Collecting a dataset well isn't luck — it's the same four moves every time. Run them in order and the messy pile sorts itself out.

The Four Steps

One — define the variable, with units. Decide exactly what you're recording before you start. Not "how tall" but "height in centimetres." Not "how warm" but "temperature in °C." A fuzzy variable gives you a fuzzy pile that won't add up later.

Two — decide a fair sample. You can't measure everyone, so choose who or what you'll measure — fairly, so every part of the crowd has an equal chance of being picked. A random handful beats "whoever's standing near me" every time.

Three — record into a tidy table. As results come in, write them straight into a table where each row is one observation and each column is one variable. One thing measured, one row. This raw table is your honest record before any counting.

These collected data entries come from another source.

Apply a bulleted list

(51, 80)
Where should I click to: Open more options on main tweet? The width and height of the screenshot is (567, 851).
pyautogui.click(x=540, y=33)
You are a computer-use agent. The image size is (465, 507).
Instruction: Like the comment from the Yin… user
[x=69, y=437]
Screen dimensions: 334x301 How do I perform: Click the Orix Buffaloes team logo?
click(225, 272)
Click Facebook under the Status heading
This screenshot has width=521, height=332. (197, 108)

Four — tally into a frequency table. Now sweep through the tidy table and tally each value, turning rows of raw results into a frequency table — each value beside the number of times it appeared.

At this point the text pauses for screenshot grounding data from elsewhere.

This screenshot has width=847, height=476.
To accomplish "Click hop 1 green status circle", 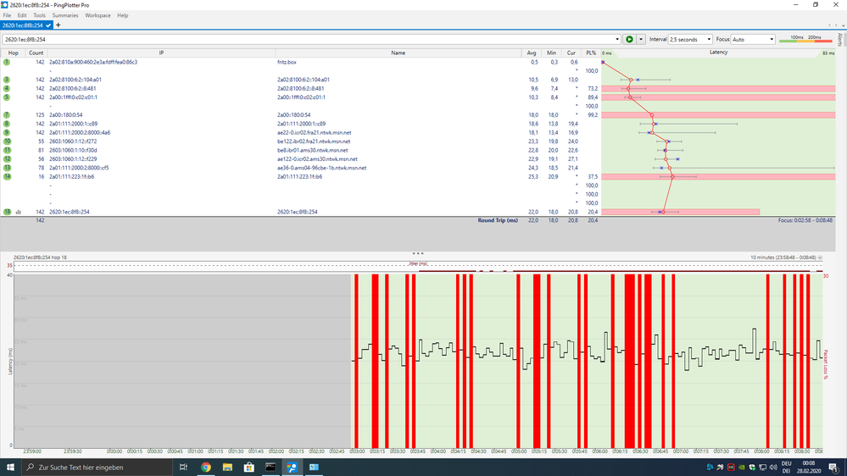I will point(7,62).
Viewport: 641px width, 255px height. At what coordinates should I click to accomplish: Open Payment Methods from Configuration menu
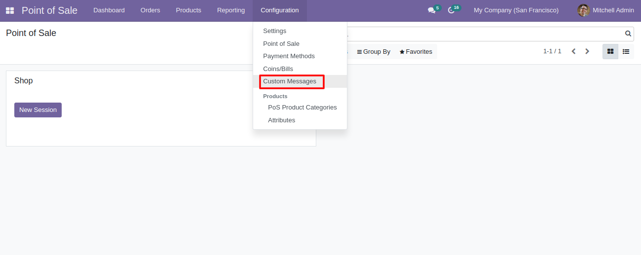tap(289, 56)
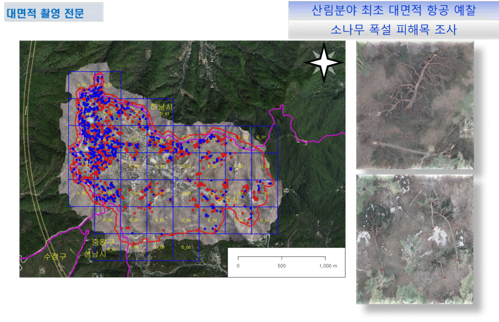Select grid cell A_01
The width and height of the screenshot is (499, 322).
click(x=81, y=85)
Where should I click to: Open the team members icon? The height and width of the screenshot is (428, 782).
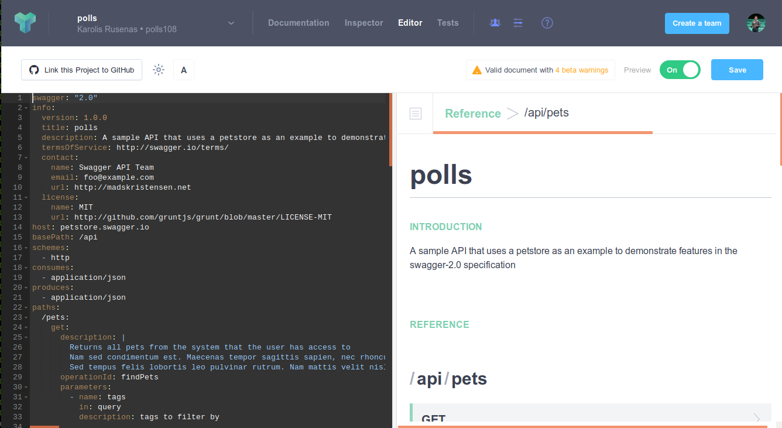click(495, 22)
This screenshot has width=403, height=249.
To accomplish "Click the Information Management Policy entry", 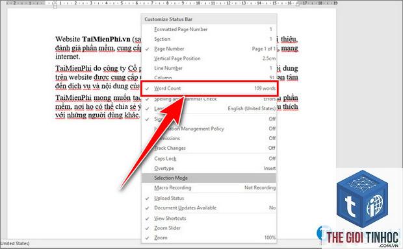I will [x=209, y=129].
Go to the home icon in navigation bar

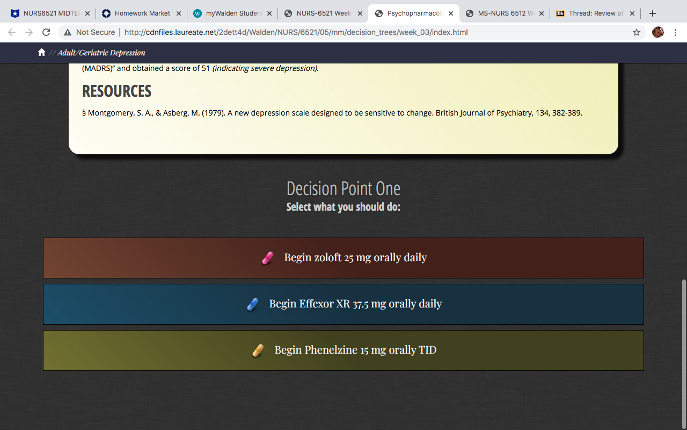pos(41,52)
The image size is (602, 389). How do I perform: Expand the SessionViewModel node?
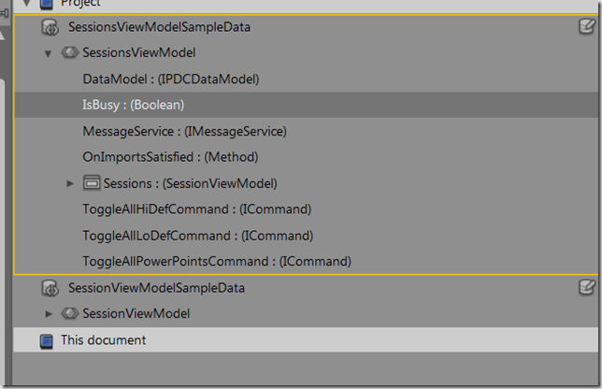click(x=49, y=314)
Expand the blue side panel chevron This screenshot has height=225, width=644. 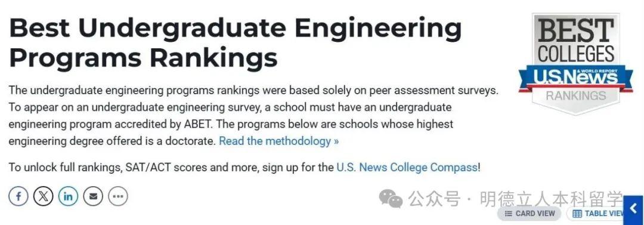pyautogui.click(x=634, y=209)
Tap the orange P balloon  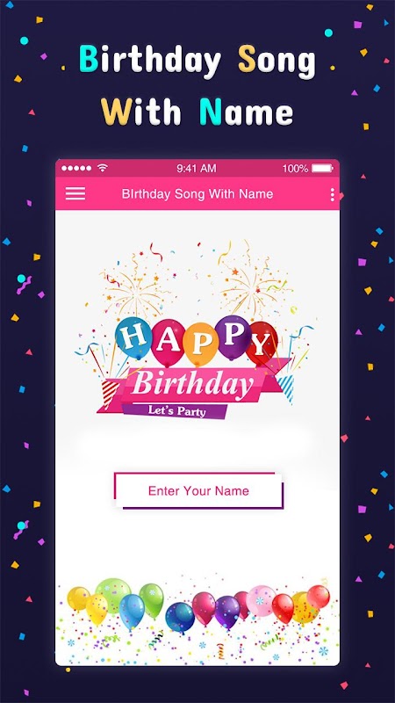coord(200,343)
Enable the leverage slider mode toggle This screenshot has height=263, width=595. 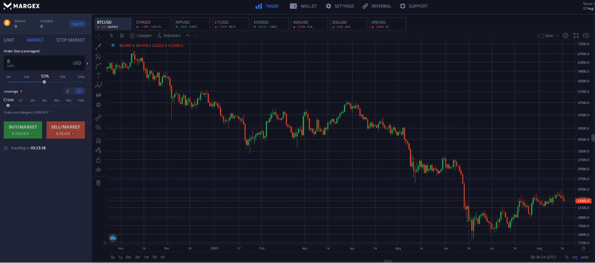pyautogui.click(x=79, y=91)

Say it plainly: define it (with units) → sample it fairly → record it row-by-row → tally it into counts. The tidy table is the raw truth; the frequency table is the summary. Don't skip straight to counting — the tidy table is what keeps you honest.

When the Data Comes from an Experiment

Sometimes you're not surveying a crowd — you're measuring something you change on purpose, like how far a toy car rolls from different ramp heights. The same routine holds, but you add one rule on top: run a fair test. Change one thing (the ramp height), keep everything else the same (same car, same floor, same starting push), and measure the result. Change two things at once and you'll never know which one moved the numbers — your dataset becomes unreadable before you even tally it.

A Worked One, Slowly

Question: collect a dataset of how many hours of sleep the kids in your class got last night.

Define it: the variable is hours of sleep last night, rounded to the nearest half hour — units locked in. Sample it fairly: you ask the whole class, so there's no bias; every kid is in. Record it tidily: one row per kid, one column for their name and one for their hours — Mia 8, Jack 6.5, Priya 9, Omar 7… — the raw, honest record. Tally it: sweep the hours column and build a frequency table that says 6.5 hrs: 3 kids, 7 hrs: 5 kids, 8 hrs: 6 kids… Four moves, in order, and a scribbled class survey becomes a dataset you could actually chart. That structure works for eye colour, dice rolls, ramp distances — anything.

Us, Thinking Out Loud

Could you teach me the four steps back, in order, without peeking?

In a fair test, why does changing two things at once wreck the whole dataset?